We’ve lived so long under the spell of hierarchy—from god-kings to feudal lords to party bosses—that only recently have we awakened to see not only that “regular” citizens have the capacity for self-governance, but that without their engagement our huge global crises cannot be addressed. The changes needed for human society simply to survive, let alone thrive, are so profound that the only way we will move toward them is if we ourselves, regular citizens, feel meaningful ownership of solutions through direct engagement. Our problems are too big, interrelated, and pervasive to yield to directives from on high.
—Frances Moore Lappé, excerpt from Time for Progressives to Grow Up

Tuesday, March 15, 2016

Crude Awakening

Click here to access article from Public Good Project.
Now that the U.S. crude oil export ban has been lifted, and ‘bomb trains’ are already rolling into the four Pacific Northwest refineries, the three-year-old conflict between Indian tribes and fossil fuel exporters opens up vast opportunities for Anti-Indian Movement organizing, with some really deep pockets behind it. By comparison, White Power on the Salish Sea — promoted by coal exporters — could seem like a mere warm-up for organizations like Citizens Equal Rights Alliance (CERA), “the Ku Klux Klan of Indian country”.
Because I've focusing most of my attention on the many imperial adventures of the neoliberal Empire abroad, I seem to have neglected their activities to exploit opportunities for profit and power in my local area. I was jarred into awakening by a scientist who under contract is working for tribal organizations to defend their fish stock which, like everything else in nature, is under attack by the addicts of profit and power. When I encountered him on some other matter, he was exhibiting signs of extreme frustration over a non-profit, Wild Fish Conservancy, that was launching some kind of legal suit against him, and if he loses will cost the local tribes dearly. What appeared to be driving him crazy was the irrationality of this non-profit's case against fish hatcheries. 

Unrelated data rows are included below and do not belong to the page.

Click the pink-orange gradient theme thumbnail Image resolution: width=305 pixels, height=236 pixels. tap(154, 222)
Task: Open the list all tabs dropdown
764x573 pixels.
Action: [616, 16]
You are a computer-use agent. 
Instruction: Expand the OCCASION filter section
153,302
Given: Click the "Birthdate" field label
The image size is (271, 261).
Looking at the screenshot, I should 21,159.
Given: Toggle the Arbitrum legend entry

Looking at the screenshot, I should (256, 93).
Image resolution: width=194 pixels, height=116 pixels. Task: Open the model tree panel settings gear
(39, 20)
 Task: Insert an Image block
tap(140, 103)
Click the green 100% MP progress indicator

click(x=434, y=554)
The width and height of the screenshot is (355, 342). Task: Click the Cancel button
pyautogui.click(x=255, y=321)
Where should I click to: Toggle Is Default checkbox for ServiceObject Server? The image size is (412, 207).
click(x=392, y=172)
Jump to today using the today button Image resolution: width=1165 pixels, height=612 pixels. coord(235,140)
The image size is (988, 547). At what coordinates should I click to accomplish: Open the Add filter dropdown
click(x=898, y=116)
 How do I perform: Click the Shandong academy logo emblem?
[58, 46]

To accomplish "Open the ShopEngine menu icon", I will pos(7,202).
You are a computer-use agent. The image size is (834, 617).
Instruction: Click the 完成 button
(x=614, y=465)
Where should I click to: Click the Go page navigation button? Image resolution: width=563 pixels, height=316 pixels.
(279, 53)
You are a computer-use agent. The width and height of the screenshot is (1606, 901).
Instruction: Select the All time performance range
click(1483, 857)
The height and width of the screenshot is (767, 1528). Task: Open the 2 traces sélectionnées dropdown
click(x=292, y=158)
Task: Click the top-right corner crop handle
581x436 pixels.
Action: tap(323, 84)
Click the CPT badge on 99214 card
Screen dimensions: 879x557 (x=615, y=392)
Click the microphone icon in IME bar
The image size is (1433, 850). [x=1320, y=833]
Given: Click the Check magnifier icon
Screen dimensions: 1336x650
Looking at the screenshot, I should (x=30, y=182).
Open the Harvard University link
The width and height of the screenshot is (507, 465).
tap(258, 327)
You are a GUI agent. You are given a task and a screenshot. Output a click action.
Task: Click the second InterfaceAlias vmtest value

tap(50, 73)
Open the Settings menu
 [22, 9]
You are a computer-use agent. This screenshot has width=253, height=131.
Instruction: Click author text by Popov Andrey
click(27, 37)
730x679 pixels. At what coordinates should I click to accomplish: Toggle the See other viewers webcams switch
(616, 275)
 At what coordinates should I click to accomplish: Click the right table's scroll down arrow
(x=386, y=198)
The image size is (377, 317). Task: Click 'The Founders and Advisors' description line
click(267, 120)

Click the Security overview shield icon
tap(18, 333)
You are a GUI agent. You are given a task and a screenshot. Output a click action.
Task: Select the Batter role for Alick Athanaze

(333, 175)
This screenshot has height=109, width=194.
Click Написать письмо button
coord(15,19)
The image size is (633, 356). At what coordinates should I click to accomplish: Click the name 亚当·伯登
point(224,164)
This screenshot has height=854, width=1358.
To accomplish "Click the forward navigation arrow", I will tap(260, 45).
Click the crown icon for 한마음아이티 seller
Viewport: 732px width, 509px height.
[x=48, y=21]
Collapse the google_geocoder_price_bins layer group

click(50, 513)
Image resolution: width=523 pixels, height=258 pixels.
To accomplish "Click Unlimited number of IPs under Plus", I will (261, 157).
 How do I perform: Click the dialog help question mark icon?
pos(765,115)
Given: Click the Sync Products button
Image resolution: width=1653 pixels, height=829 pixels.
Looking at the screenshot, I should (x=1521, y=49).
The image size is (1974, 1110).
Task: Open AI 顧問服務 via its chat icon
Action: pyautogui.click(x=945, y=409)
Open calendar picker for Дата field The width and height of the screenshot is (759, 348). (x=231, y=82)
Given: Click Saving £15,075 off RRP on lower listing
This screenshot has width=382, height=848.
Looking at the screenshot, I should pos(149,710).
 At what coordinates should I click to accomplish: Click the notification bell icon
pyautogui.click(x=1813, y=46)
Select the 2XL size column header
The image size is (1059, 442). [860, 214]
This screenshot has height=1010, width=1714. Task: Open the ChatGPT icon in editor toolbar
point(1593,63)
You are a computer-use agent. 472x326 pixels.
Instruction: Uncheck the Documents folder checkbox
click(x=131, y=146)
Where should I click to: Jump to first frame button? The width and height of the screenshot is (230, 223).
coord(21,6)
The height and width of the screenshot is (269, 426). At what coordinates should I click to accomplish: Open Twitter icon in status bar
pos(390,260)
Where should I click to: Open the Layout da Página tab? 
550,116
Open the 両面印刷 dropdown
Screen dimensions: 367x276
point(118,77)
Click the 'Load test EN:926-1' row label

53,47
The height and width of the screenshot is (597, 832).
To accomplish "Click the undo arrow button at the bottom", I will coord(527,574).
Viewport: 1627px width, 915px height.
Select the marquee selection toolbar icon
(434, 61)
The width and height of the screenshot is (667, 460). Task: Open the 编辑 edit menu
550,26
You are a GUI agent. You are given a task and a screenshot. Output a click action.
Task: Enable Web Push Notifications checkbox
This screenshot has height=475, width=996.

After leaving him I was puzzled by his behavior and decided to do a little online sleuthing. I have subsequently become convinced that he is up against powerful economic interests that are using various non-profit front groups (see this, this, and this) to attack tribal legal rights which are standing in the way of a coal terminal that these interests want to be built to ship coal to China. These sources reveal the powerful interests behind the coal terminal: Goldman-Sachs, and BNSF Railway which is owned by Berkshire Hathaway and owned in substantial part by one of America's richest (Warren Buffet) billionaires. 

It suddenly struck me that this is precisely how powerful capitalist actors use NGOs (non-profits in foreign countries) abroad to destabilize various countries (think Ukraine) in the various "color revolutions". It appears to me that these non-profit organizations are being used in a similar fashion domestically (in my backyard!) by these corporate addicts to secure their drugs of profit and power.